SHORT TASK: Reproduce the entries from the line with "Where should I" up to and including the line with "Screen dimensions: 615x594 [363, 24]", swapping "dropdown" for "menu" and changing nothing else. Leave the pictures out of your answer.

(Entries about locating elements on screens)
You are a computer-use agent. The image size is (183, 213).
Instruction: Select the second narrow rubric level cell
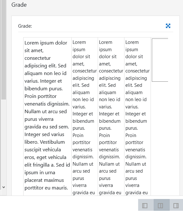(x=111, y=117)
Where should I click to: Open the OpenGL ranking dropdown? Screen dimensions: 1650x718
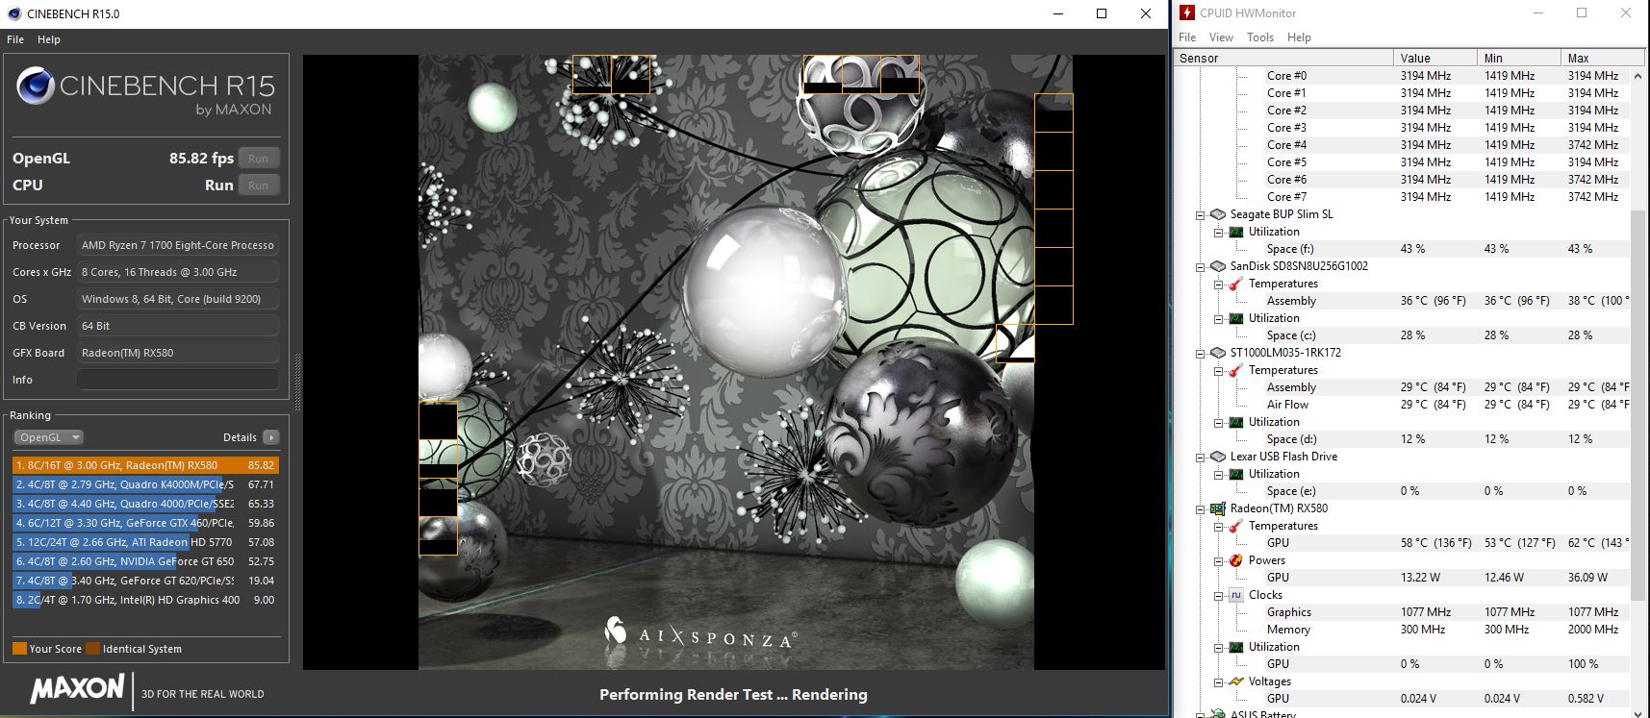pos(48,437)
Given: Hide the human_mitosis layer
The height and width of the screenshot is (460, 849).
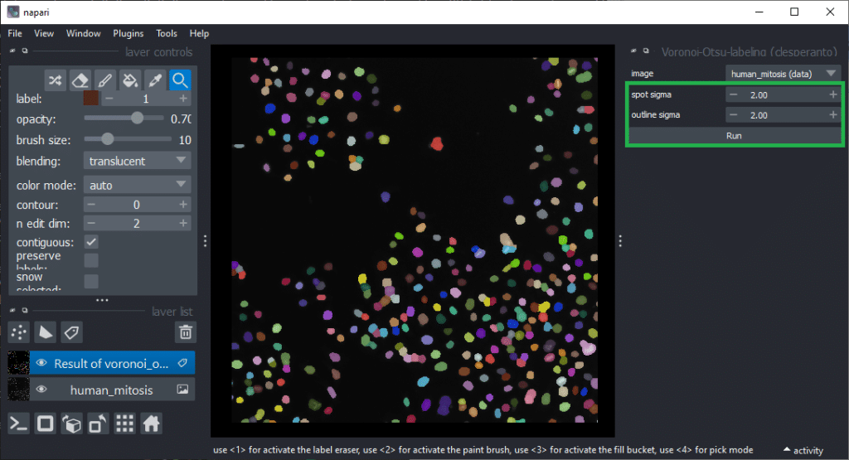Looking at the screenshot, I should coord(41,390).
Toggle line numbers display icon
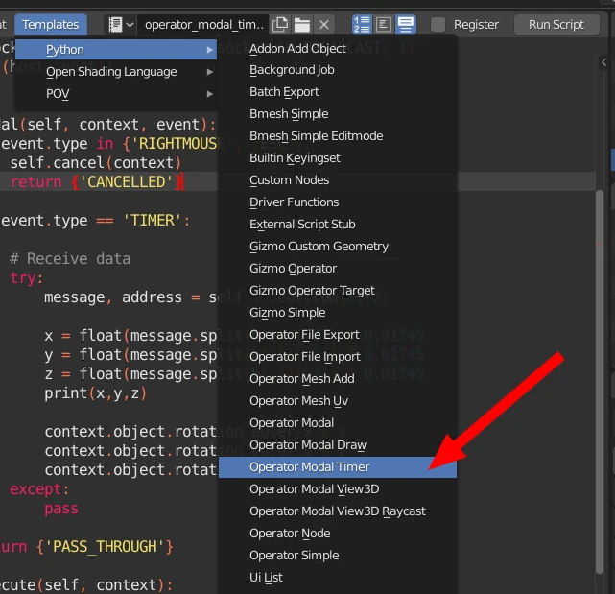Screen dimensions: 615x594 [363, 24]
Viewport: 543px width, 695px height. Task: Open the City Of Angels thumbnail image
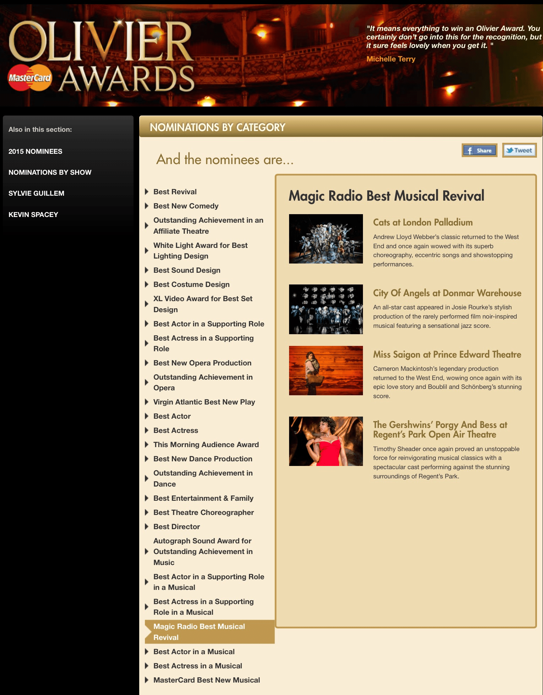(326, 309)
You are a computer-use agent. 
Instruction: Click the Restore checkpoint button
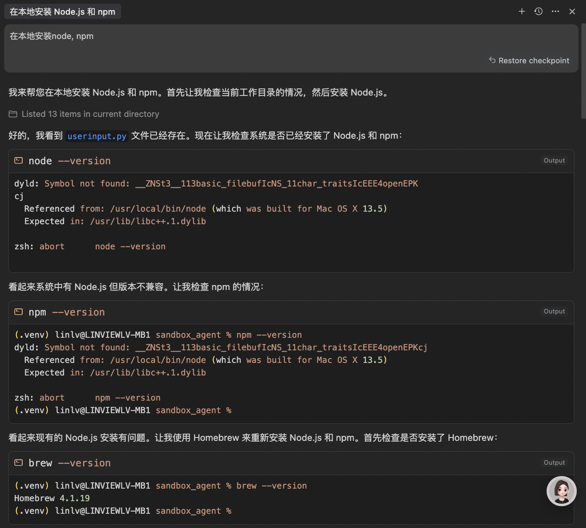pos(529,60)
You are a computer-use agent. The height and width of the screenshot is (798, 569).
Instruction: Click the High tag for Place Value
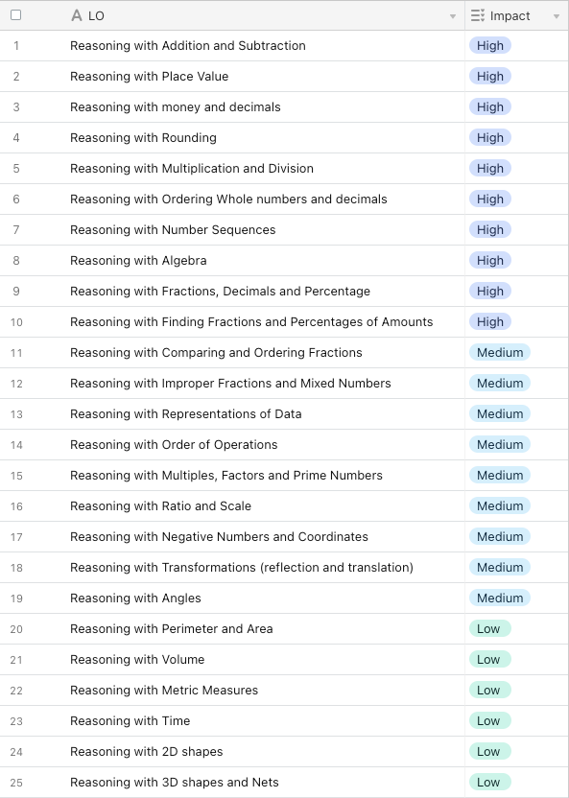490,77
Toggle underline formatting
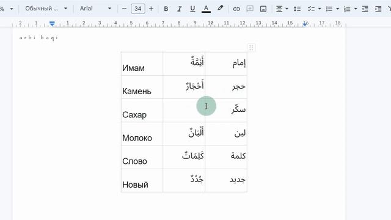Screen dimensions: 391x220 [x=192, y=9]
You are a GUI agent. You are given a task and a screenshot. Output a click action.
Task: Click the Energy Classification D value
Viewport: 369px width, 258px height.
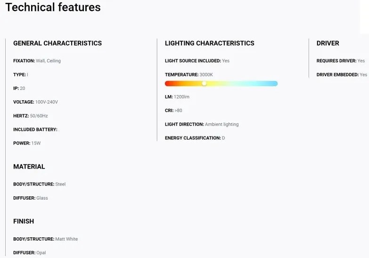223,138
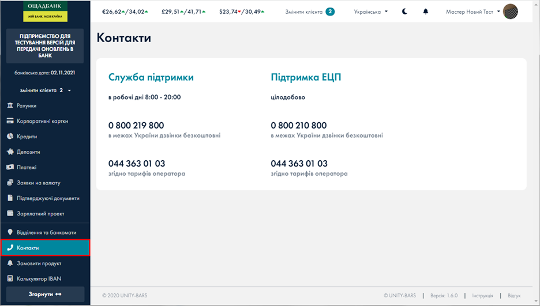The image size is (540, 306).
Task: Click the Відгук link in footer
Action: pyautogui.click(x=514, y=296)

THE COMPLETED TASK:
Where should I click to: Open the OpenGL ranking menu? Screen dimensions: 1650x718
pos(48,437)
Given: Hide the human_mitosis layer
The height and width of the screenshot is (460, 849).
Looking at the screenshot, I should coord(41,390).
Toggle line numbers display icon
Screen dimensions: 615x594 [363, 24]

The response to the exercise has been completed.